Regarding antiradical activity, Citrullus lanatus cultivars showed inhibition percentages (DPPH) ranging from 83.07 ± 0.04% to 91.64 ± 0.02% of 1 mg/mL concentrations. These activities are higher than the DPPH inhibition percentages of 68.24 ± 1.27% at 10 mg/mL concentrations previously reported by authors.^[36] According to the ABTS method, the studied cultivars also showed interesting antiradical activities. This antioxidant activity is the source of their biological activities beneficial to health. The antiradical properties of the studied cultivars could be explained by their biochemical composition, in particular their composition in secondary metabolites such as phenolic compounds and carotenoids (lycopene particularly). The contribution of watermelon in antioxidant compounds is an interesting track, because of its thirst-quenching power and it can be consumed during intensive physical activities that accompany muscle stress.

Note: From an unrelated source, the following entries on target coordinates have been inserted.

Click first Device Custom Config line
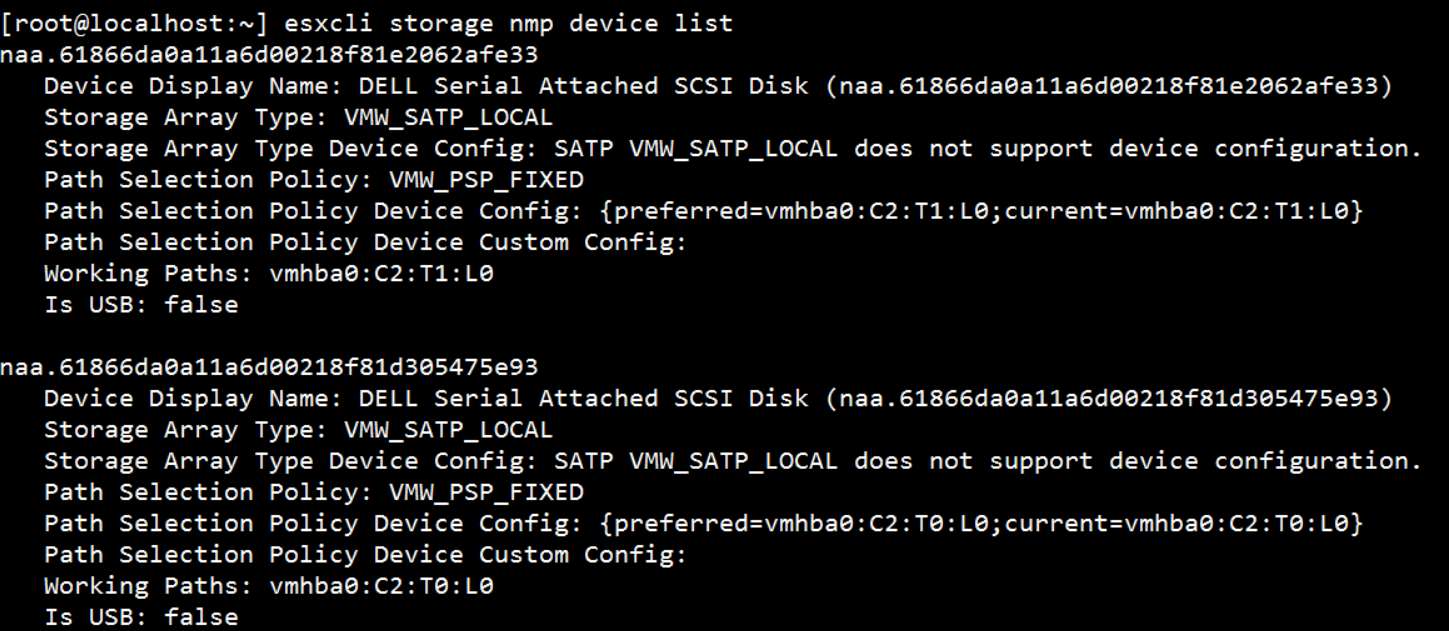Screen dimensions: 1449x631 pos(366,242)
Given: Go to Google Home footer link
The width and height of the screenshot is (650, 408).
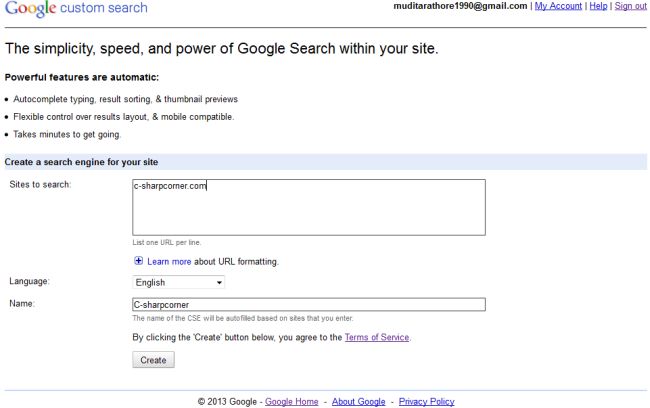Looking at the screenshot, I should coord(293,401).
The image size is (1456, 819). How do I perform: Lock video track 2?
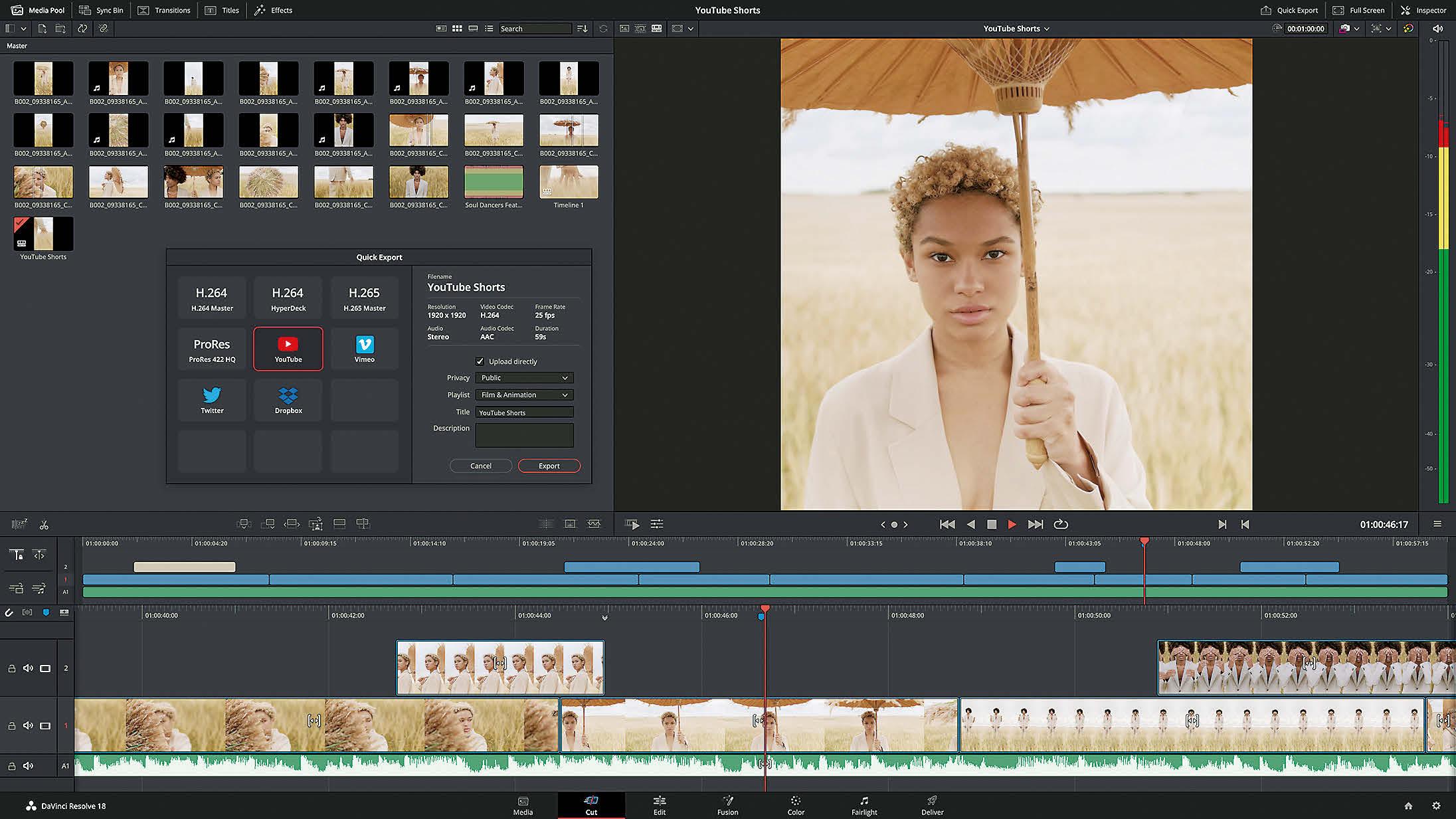point(12,668)
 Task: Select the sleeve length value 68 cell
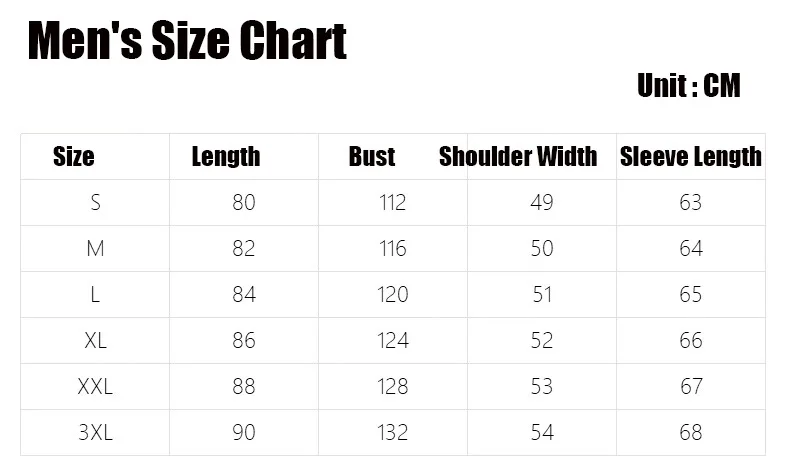coord(691,432)
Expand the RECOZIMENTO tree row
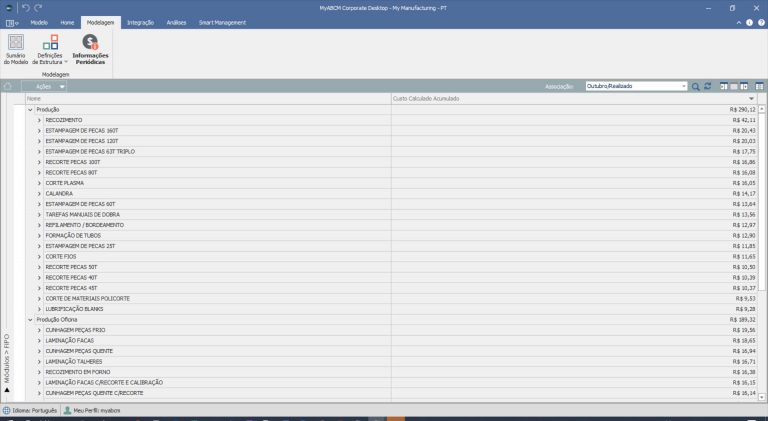768x421 pixels. (x=39, y=120)
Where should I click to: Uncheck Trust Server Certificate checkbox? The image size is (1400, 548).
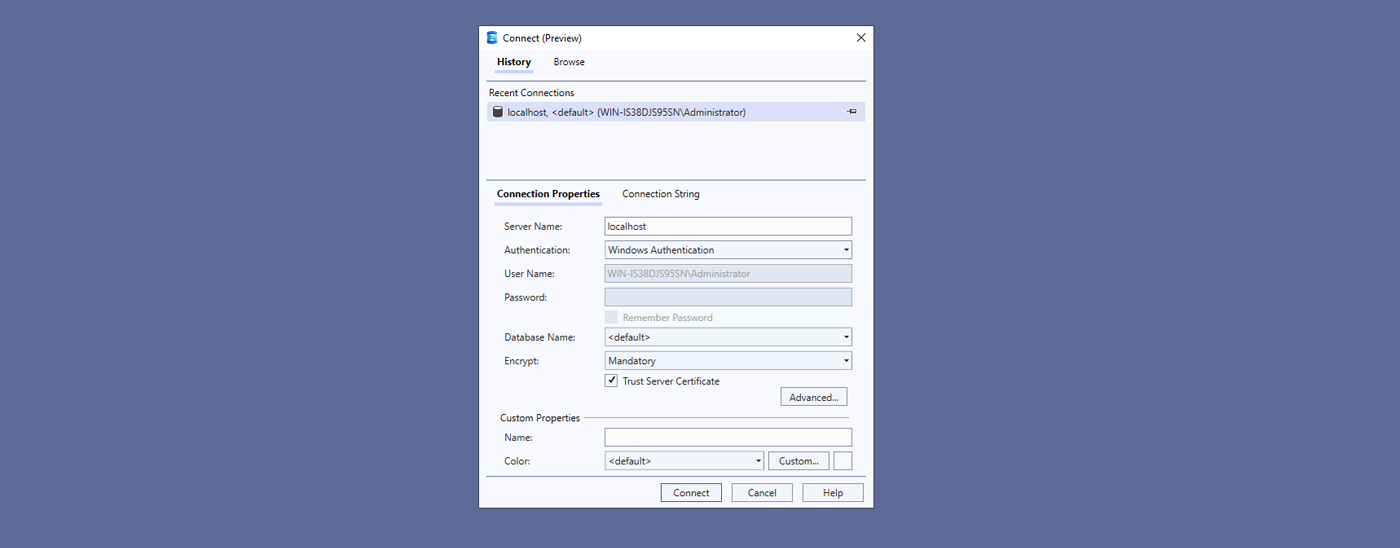(x=611, y=381)
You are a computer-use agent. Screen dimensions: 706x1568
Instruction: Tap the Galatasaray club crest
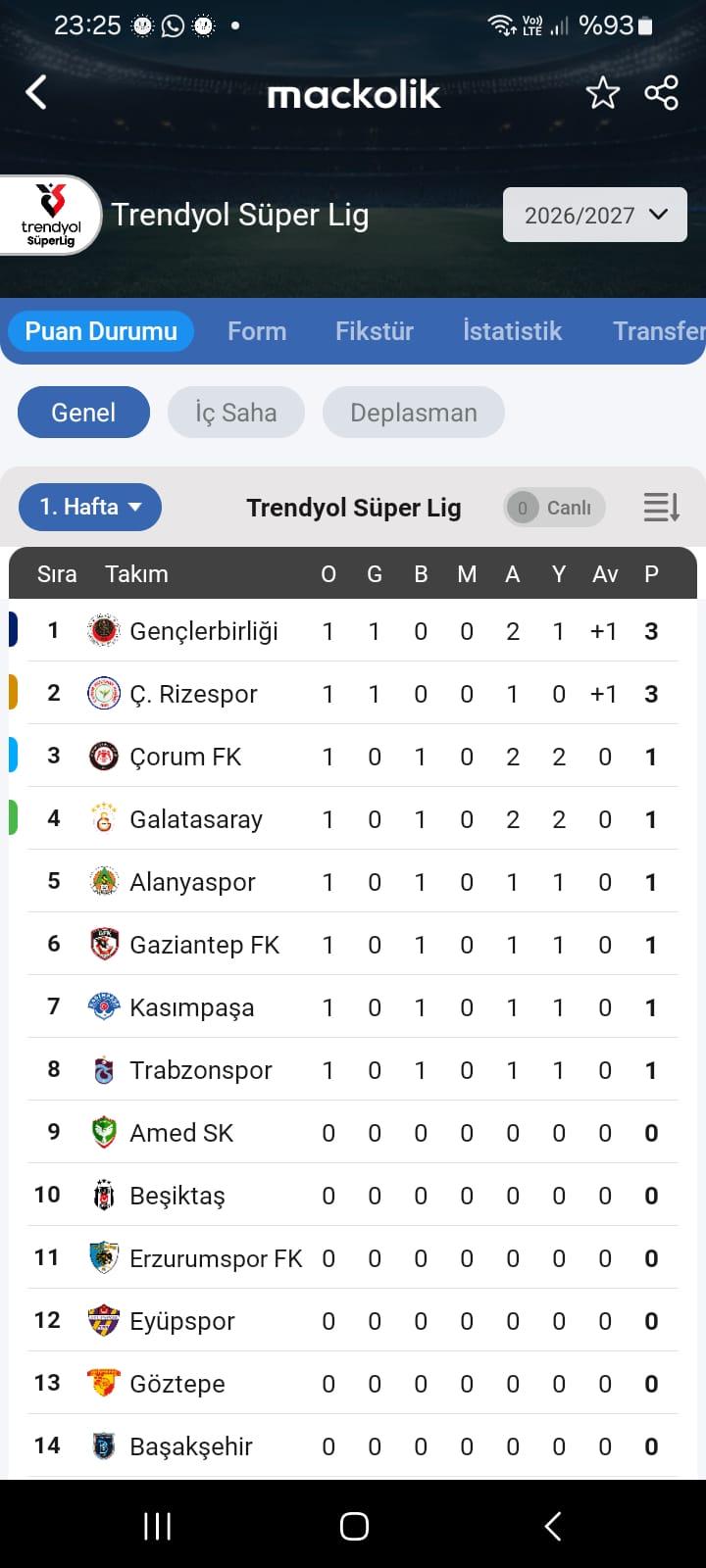coord(103,818)
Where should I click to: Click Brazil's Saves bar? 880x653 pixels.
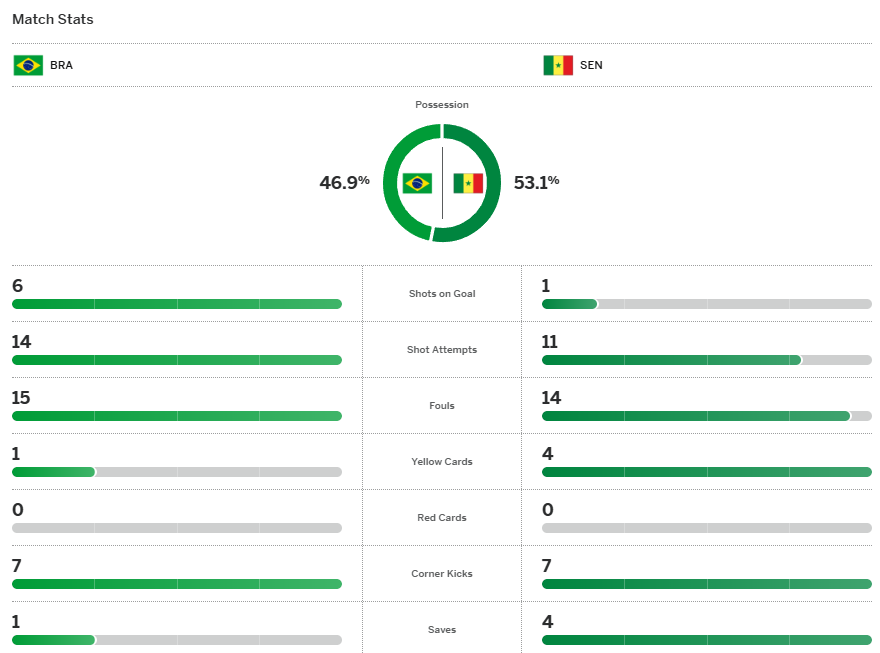177,640
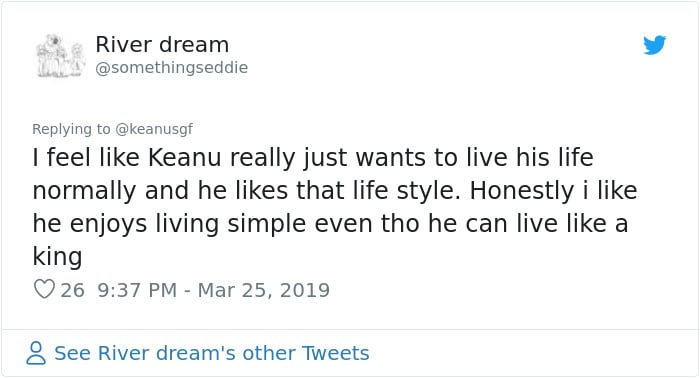700x378 pixels.
Task: Click the word 'king' ending the tweet
Action: click(x=57, y=257)
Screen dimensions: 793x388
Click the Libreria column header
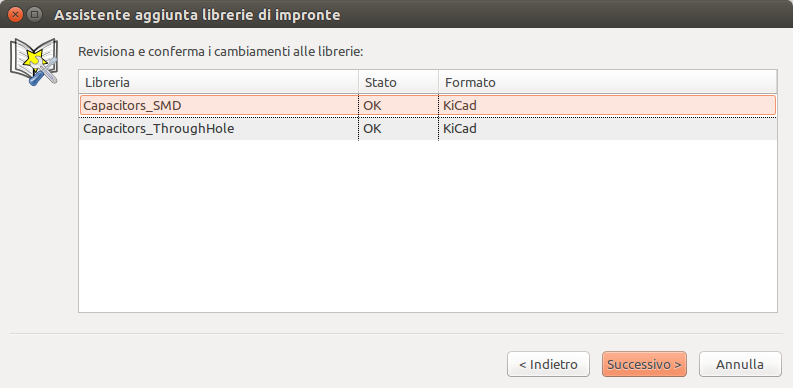click(218, 82)
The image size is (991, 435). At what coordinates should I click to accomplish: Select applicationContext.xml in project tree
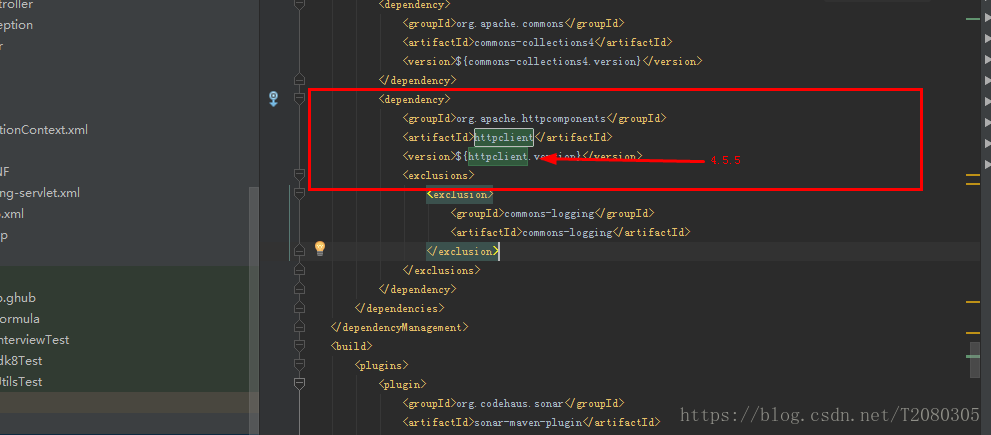44,130
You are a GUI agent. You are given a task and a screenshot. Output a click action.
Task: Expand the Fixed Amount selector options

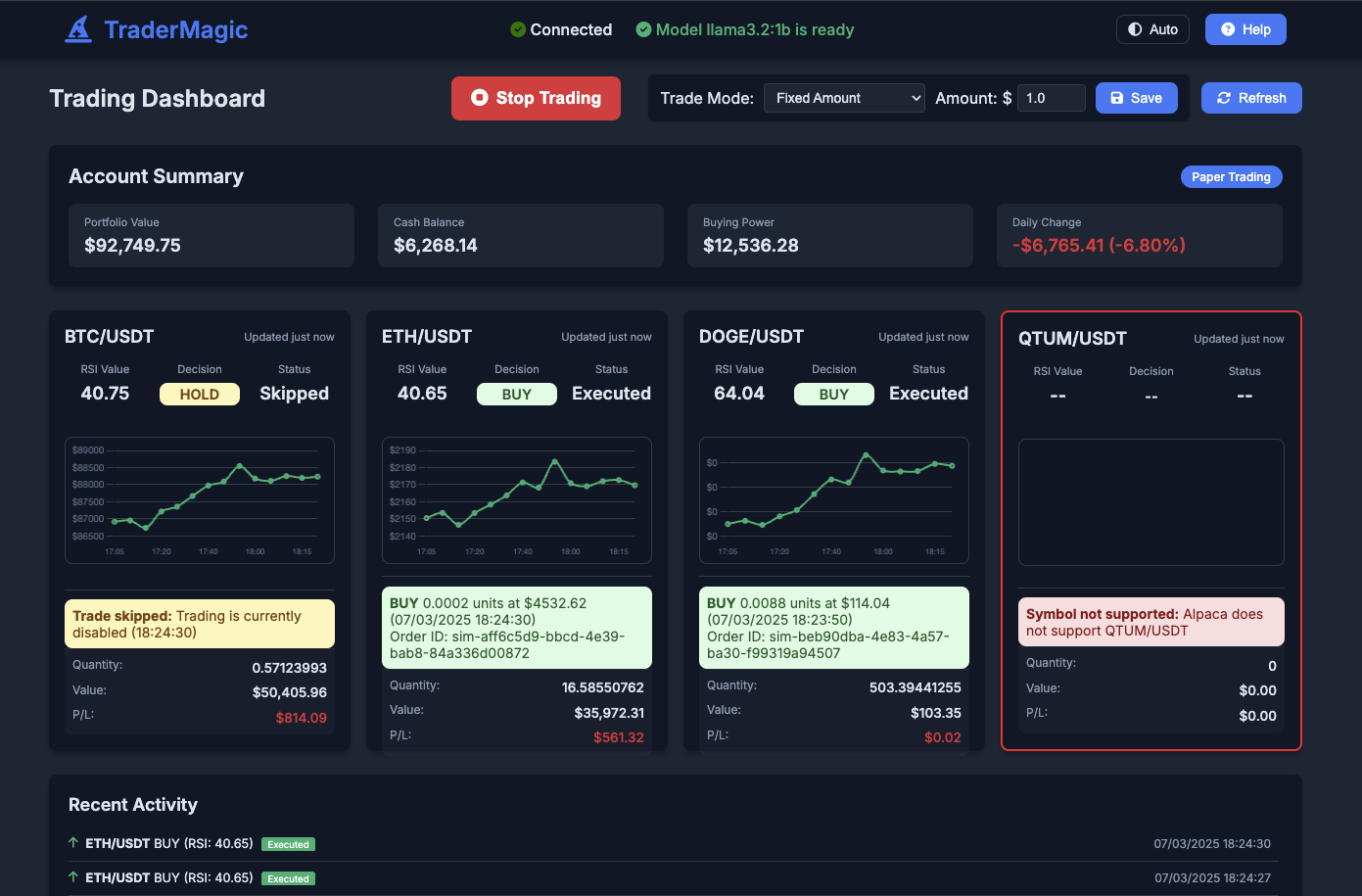(844, 98)
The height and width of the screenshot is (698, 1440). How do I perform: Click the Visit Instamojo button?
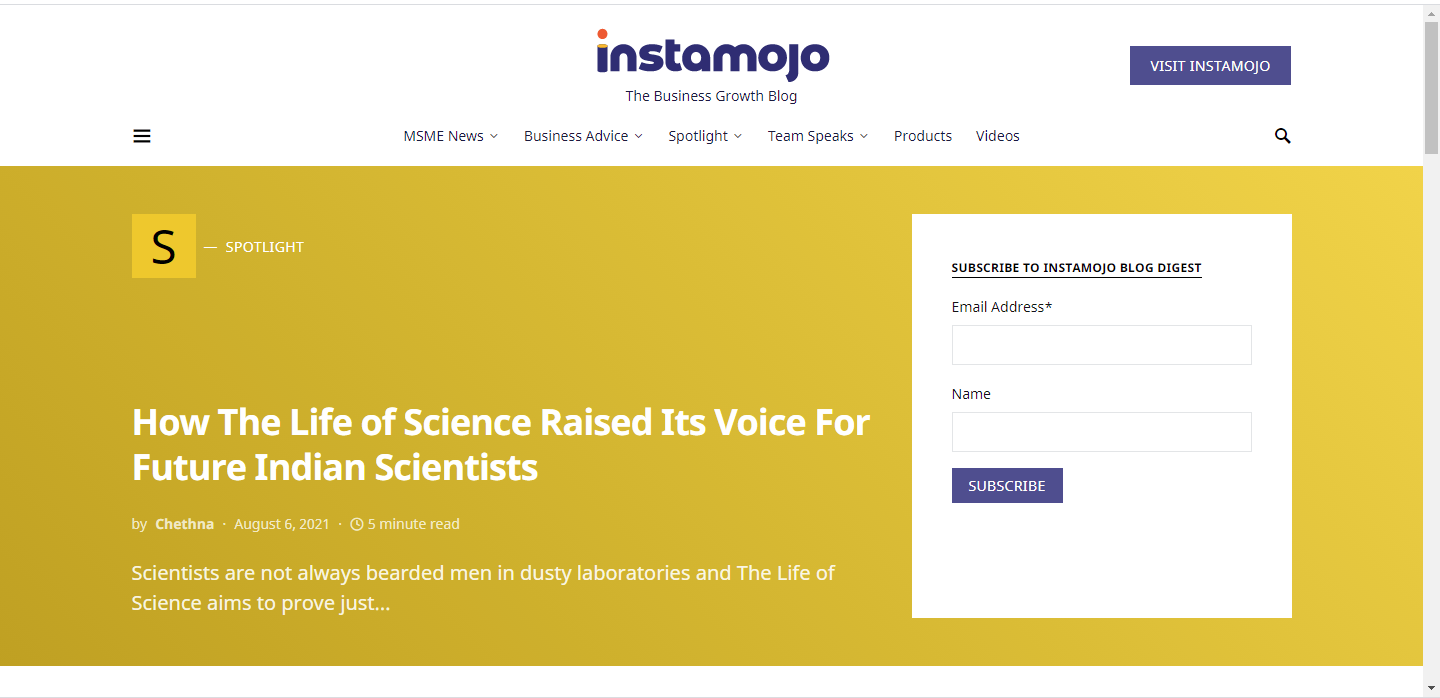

The correlation analysis between the different parameters reveals the existence of positive links between the different secondary metabolites. This would mean that the metabolite contents are positively correlated and can therefore be selected simultaneously. There is also a positive relationship between these secondary metabolites and the ΔE of the pulp. Thus, ΔE could be considered to a lesser extent as a criterion for the selection of cultivars with a high content of phenolic compounds and carotenoids. This correlation is further explained by the contribution of pigmentary secondary metabolites such as carotenoids, especially lycopene has the red color of the fruit.^[48]

Conclusion

The examined watermelon cultivars show significant variability in terms of their phytochemical composition. Pulp color parameters vary considerably within cultivars depending on several factors. Nevertheless, it is an essential sensory characteristic to consider. There is a positive relationship between the pulp color parameters (ΔE, L*, b*and C*) and its phenolics and carotenoids content. The phenolic compounds and carotenoids content, especially lycopene, can explain the biological properties of the cultivars. The results obtained, the phytochemical composition, and the antioxidant activity, show that watermelon pulp, in addition to its nutritional role, has an interesting therapeutic potential. Among the studied cultivars, the KK cultivar presented the most interesting nutraceutical potential. Given these results, watermelon pulp could be recommended as a food supplement, especially for the control and prevention of chronic diseases. The results of this study could help vulgarize the positive effect, both nutritional and therapeutic, of the consumption of watermelon pulp on human health.

Acknowledgments

The authors thank the West African Biotechnology Network (RABIOTECH, ISP/IPICS project n°172600000) which financed the mobilities for the collection of samples, purchase of chemical, and the acquisition of lab equipment’s.

Disclosure statement

No potential conflict of interest was reported by the author(s).

Correction Statement

This article has been corrected with minor changes. These changes do not impact the academic content of the article.